Not News: Long-Term Mediocre Economic Peformance Has Cost Americans Thousands Each

October 31st, 2015 10:47 PM

On Thursday, the government reported that the nation's economy turned in yet another quarter of poor economic performance, estimating that its gross domestic product grew at an annual rate of 1.5 percent in the third quarter.

The business press almost universally downplayed the news, and told readers that the fourth quarter will be better. No one talked about how much the tepid growth of the past six-plus years since the recession officially ended has been sacrificed in the name of misguided and dangerous Keynesian stimulus. As is so often the case, an editorial at Investor's Business Daily did that, performing a job the press has consistently refused to do.

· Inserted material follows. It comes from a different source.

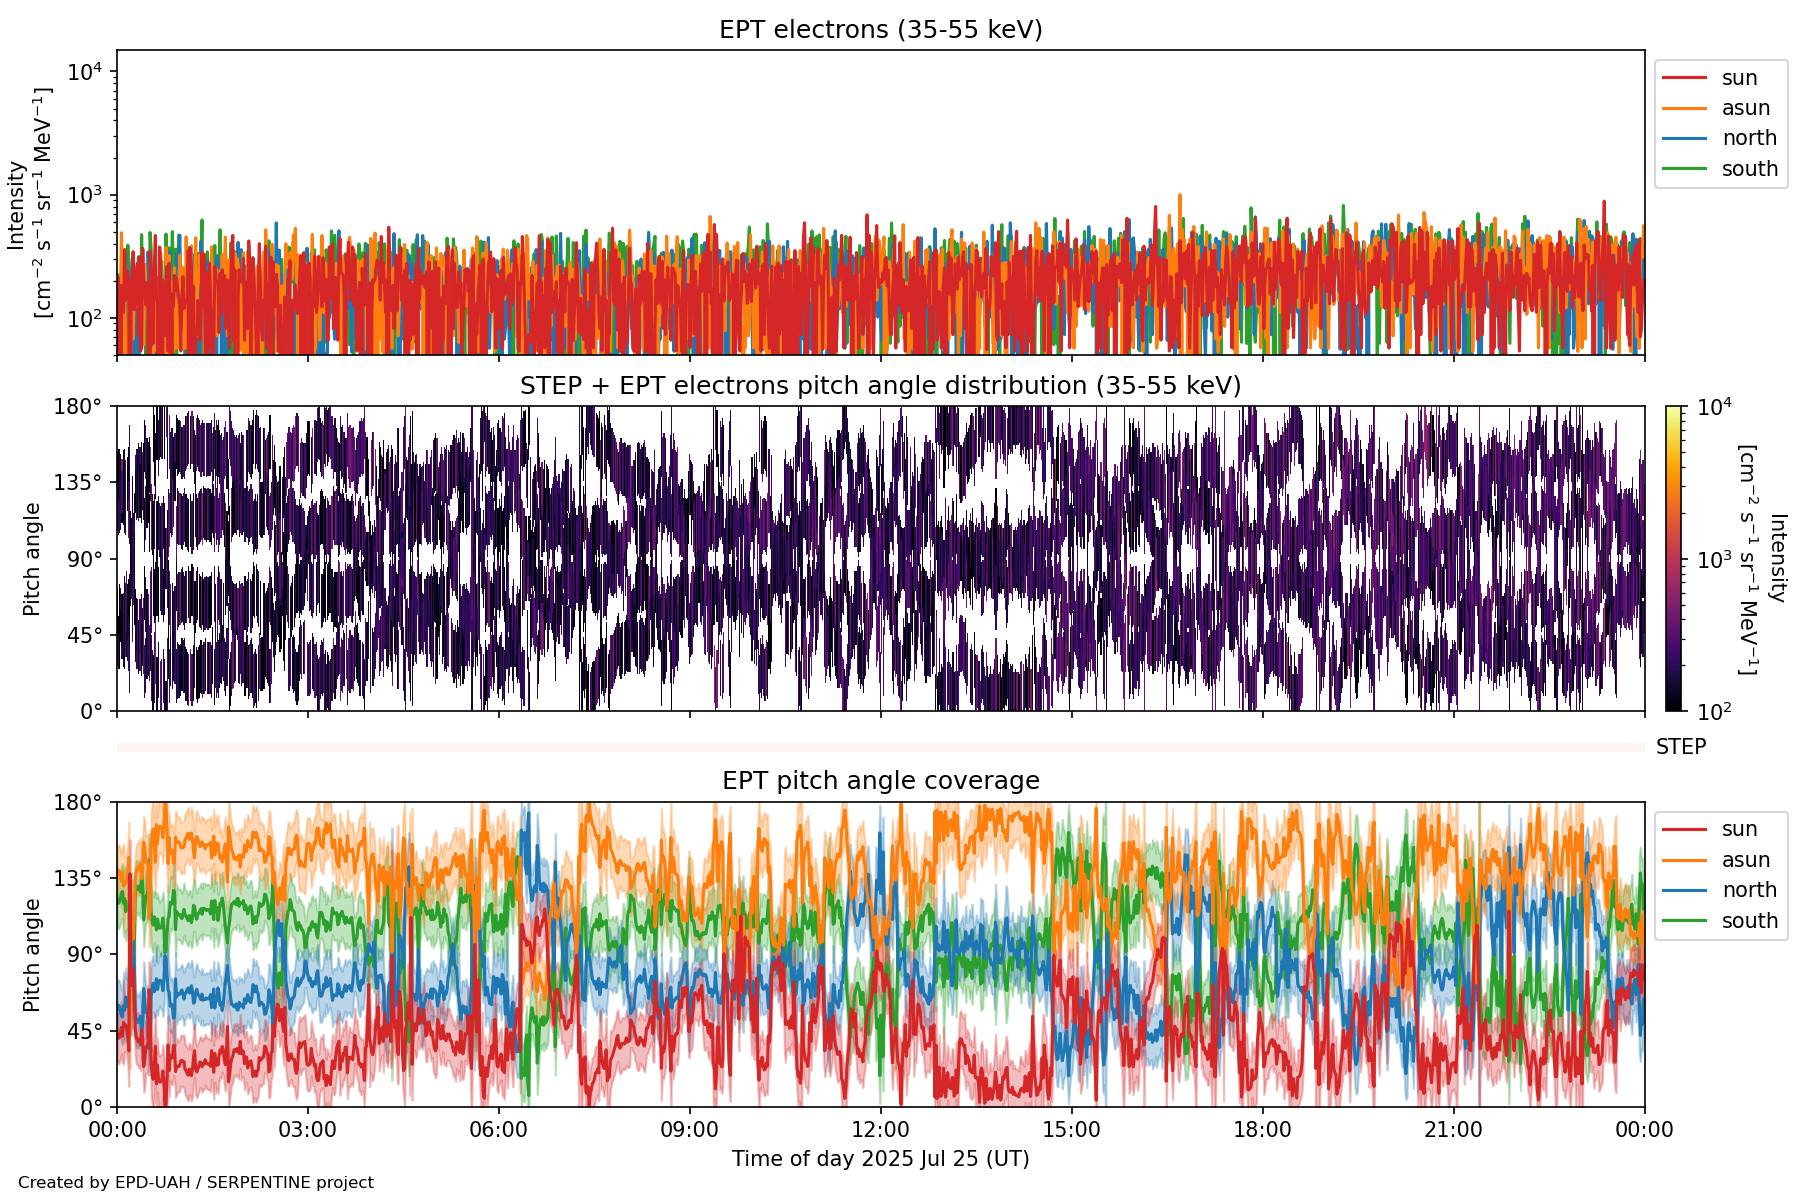Select north in the pitch angle coverage legend
Screen dimensions: 1800x1200
pyautogui.click(x=1748, y=890)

The chorus actually began before the release of Thursday morning's report. Wednesday evening, as I noted in a NewsBusters post, the Associated Press's Martin Crutsinger engaged in predictable battlespace preparation by telling readers to expect a "subpar" 1.7 percent, but that the economy would then be "poised to rise again." He cited the fourth-quarter predictions of Macroeconomic Advisers and Moody's Mark Zandi for annualized growth of 2.7 percent and 3.5 percent, respectively.

Thursday morning, after the report's release, Crutsinger insisted that "most economists think growth has been strengthening since the July-September quarter ended." But he then began the now-tired ritual of gradually ramping down expectations, writing that "Many (analysts) predict that growth in the October-December quarter will rebound to around a 2.5 percent annual rate."

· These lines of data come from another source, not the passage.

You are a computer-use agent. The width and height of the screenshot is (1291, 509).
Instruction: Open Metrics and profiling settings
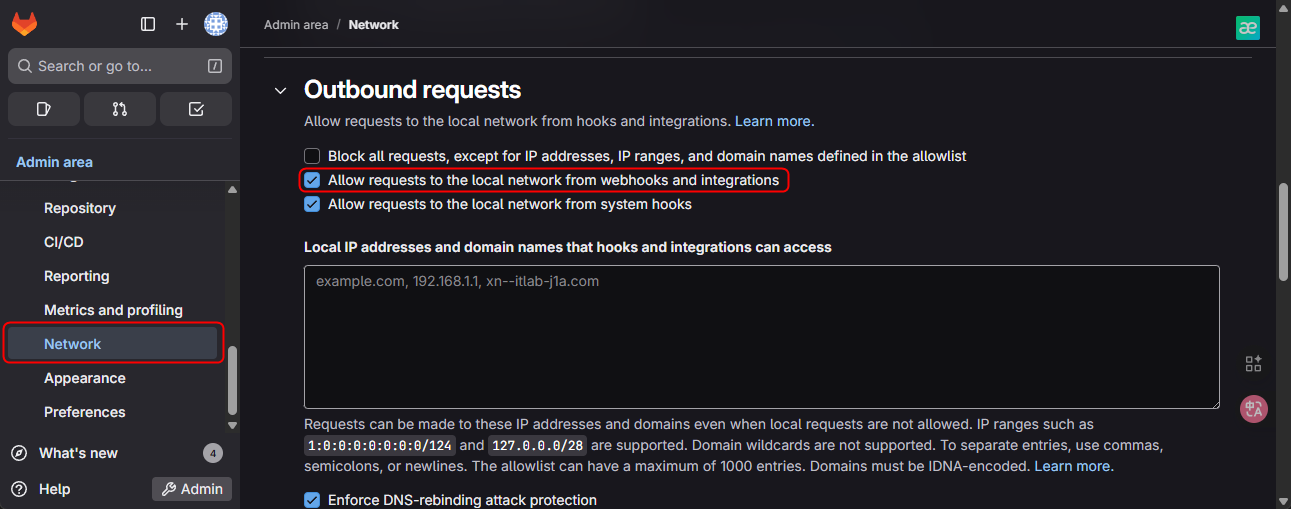point(113,310)
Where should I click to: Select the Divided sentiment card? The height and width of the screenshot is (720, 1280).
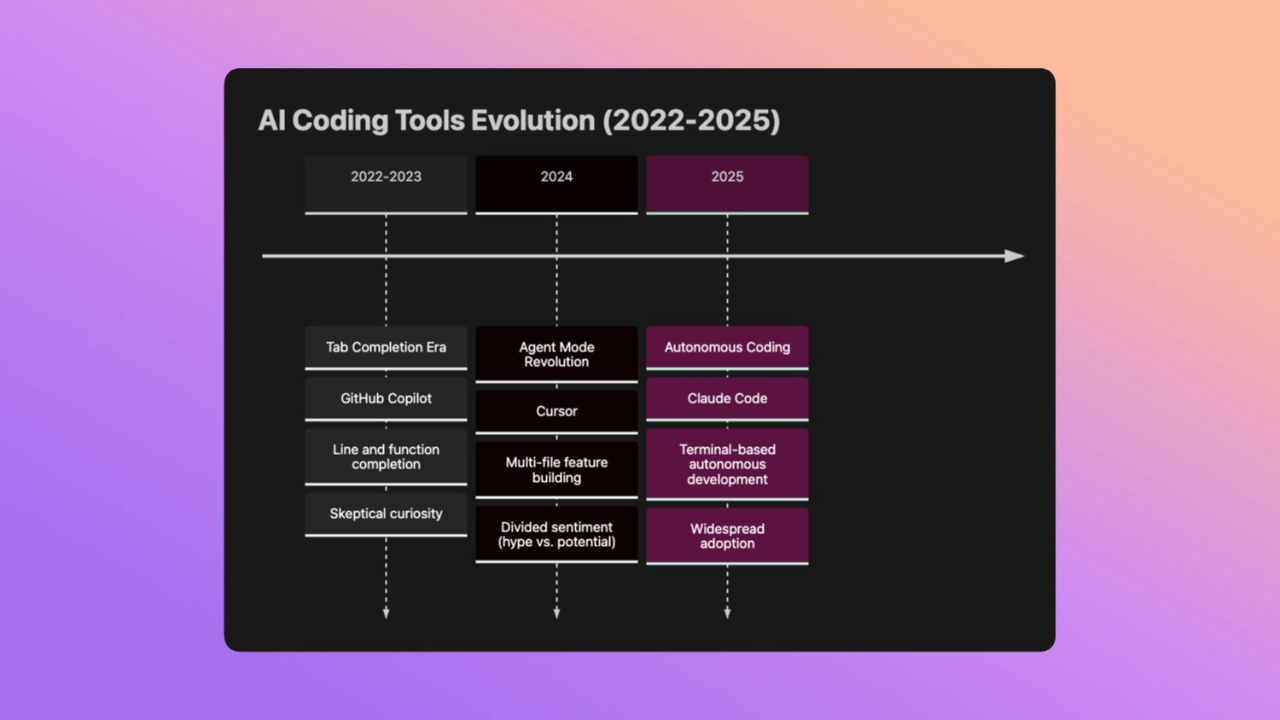556,534
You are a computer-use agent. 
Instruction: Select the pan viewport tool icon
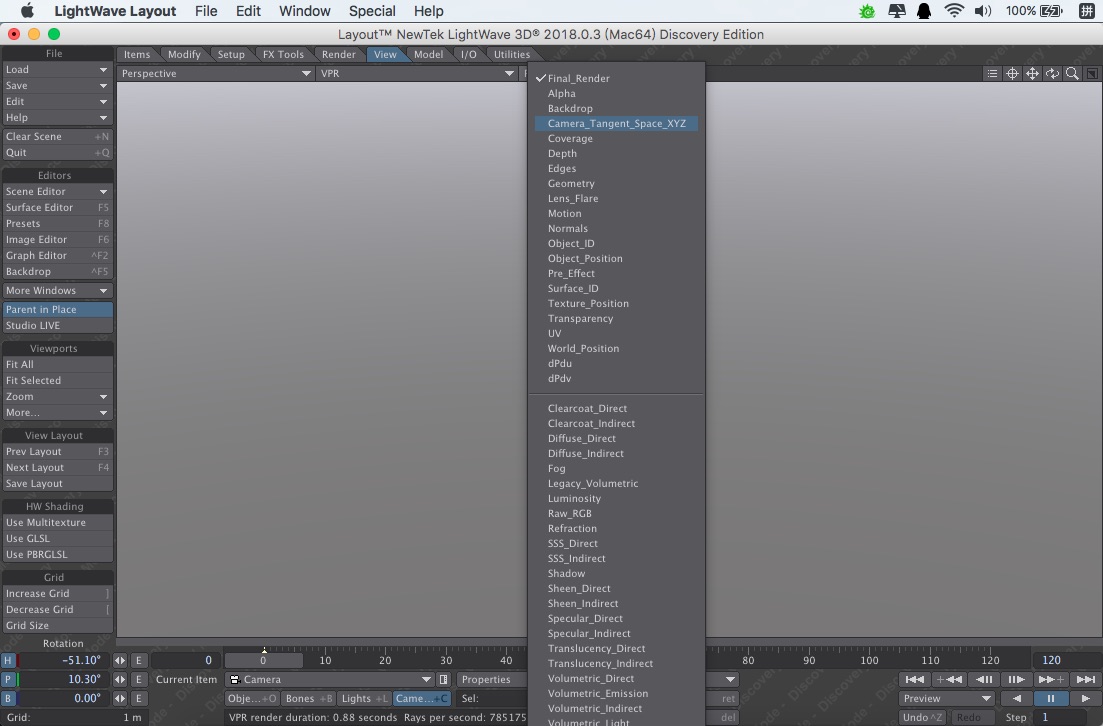pos(1031,73)
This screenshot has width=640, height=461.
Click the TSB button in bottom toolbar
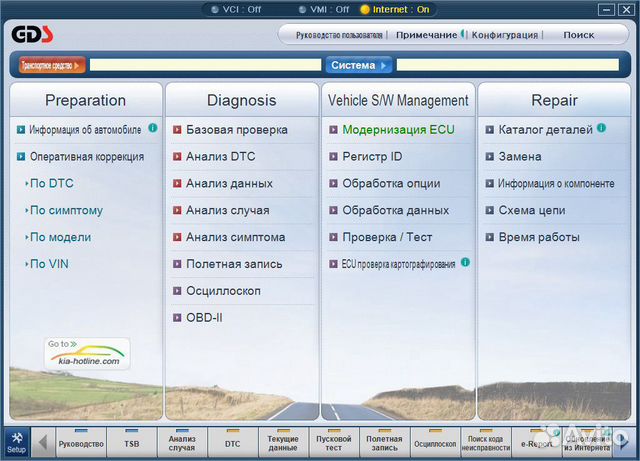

The story headline at Bloomberg's Thursday morning story by Michelle Jamrisko was the excuse that "Inventory Correction Masks Resilient Demand in U.S. GDP Report." Well, the reduction, which reduced reported GDP by 1.44 points, has been a long time coming, because manufacturers, wholesalers and retailers have built inventories to unsustainable levels. Given that no one expects truly robust growth to return any time soon, current inventory levels are still too high, and need to come down even more — or businesses will be stuck with a lot of stuff they either can't sell or will have to almost give away at fire-sale prices.

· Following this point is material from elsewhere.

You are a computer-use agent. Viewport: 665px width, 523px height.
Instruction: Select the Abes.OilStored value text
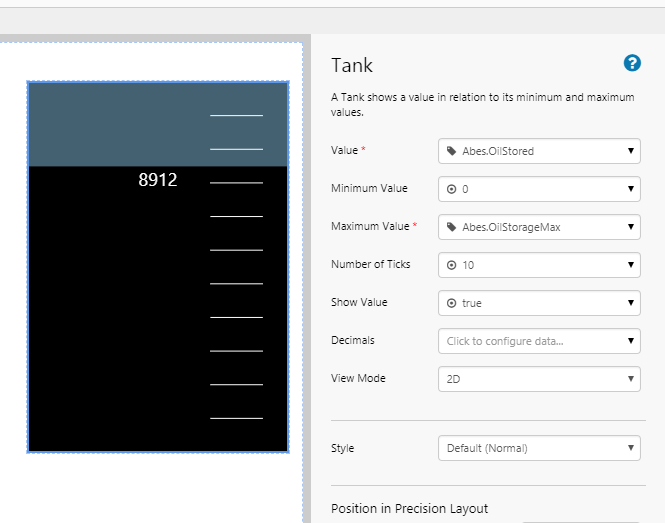tap(498, 151)
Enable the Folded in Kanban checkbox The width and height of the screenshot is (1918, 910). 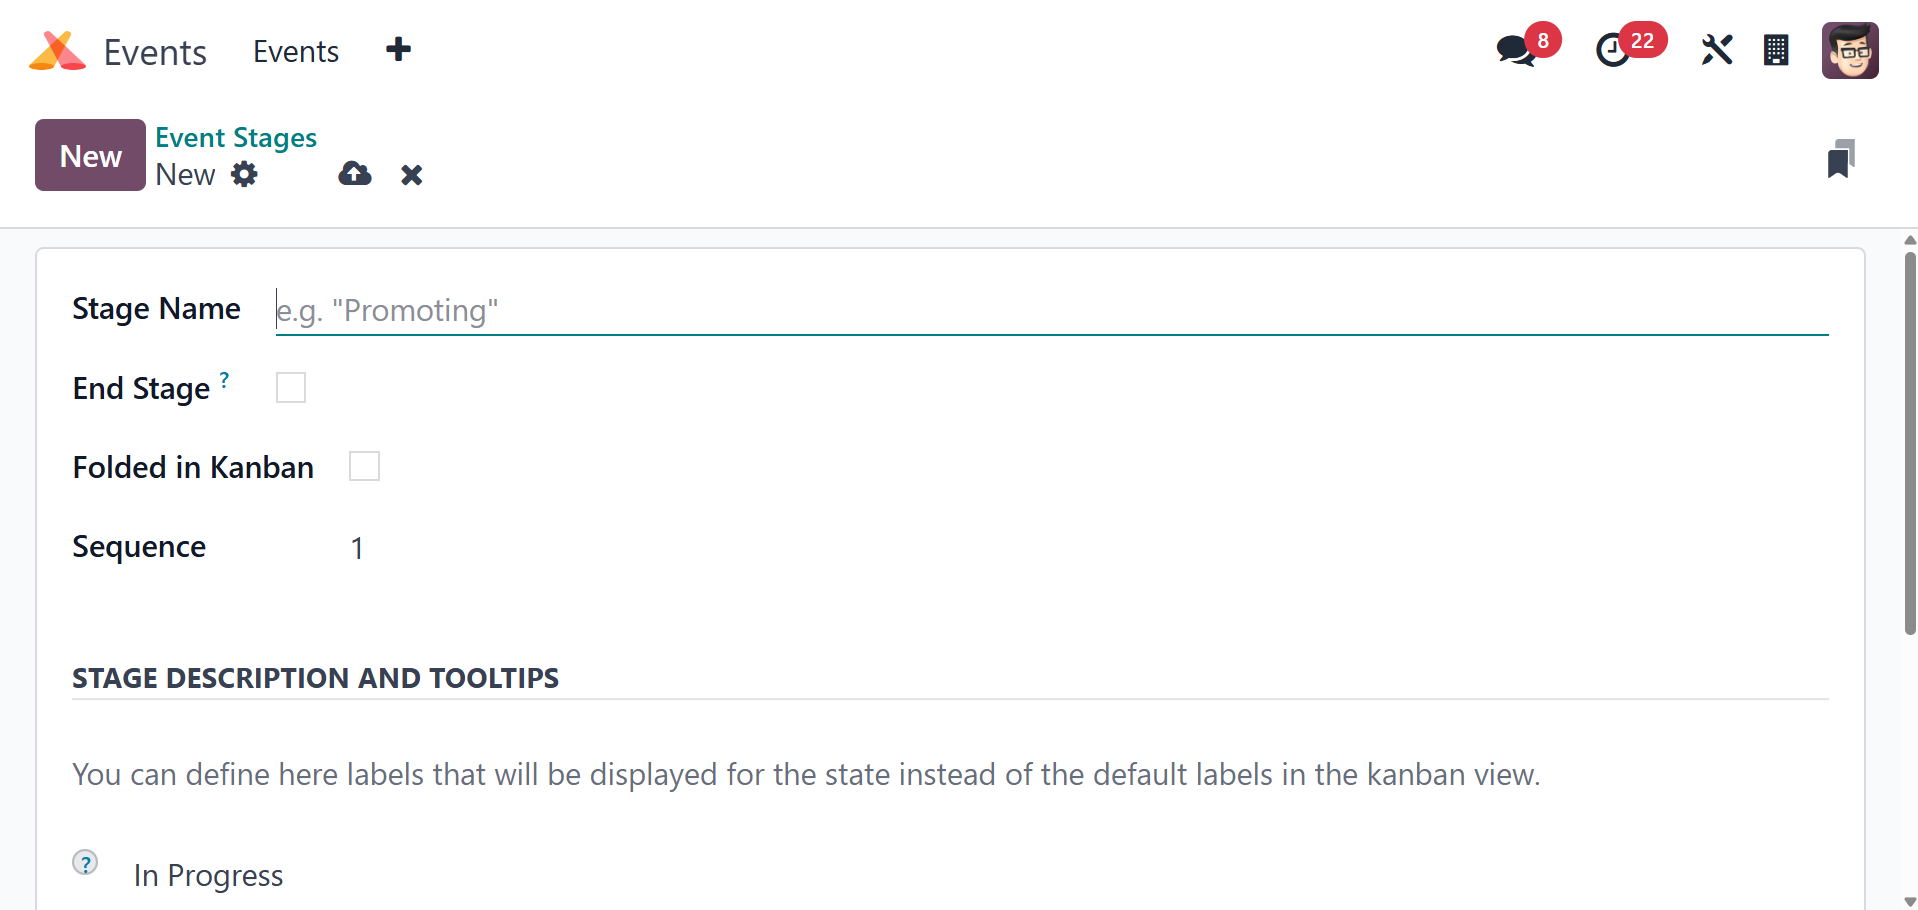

Jamrisko found analysts who claimed that the third quarter saw "buoyant consumer and business spending" they expect to continue. First, it's not all that "buoyant." The 2.19-point contribution of personal consumption expenditures was middling by historical standards, and the combined 0.47 points kicked in by fixed residential and nonresidential investment was far below what we would be seeing in a genuinely healthy economy, and even below most of the quarterly performances since the recession ended. As to the sustainability of consumer spending — or even the sustainability of current third-quarter figures after second- and third-release revisions — recent consumer confidence reports are showing fading enthusiasm, including a surprising reduction in motivation to buy new cars, one of the few consistent consumer "spending" bright spots ("spending" is in quotes because consumers are borrowing at dangerously high levels to "purchase" their cars, and stretching their loans to an average of over 6-1/2 years).

Over at Reuters, Lucia Mutikani also cited "solid domestic demand" and "strong domestic fundamentals," even claiming that "consumers save(d) the day."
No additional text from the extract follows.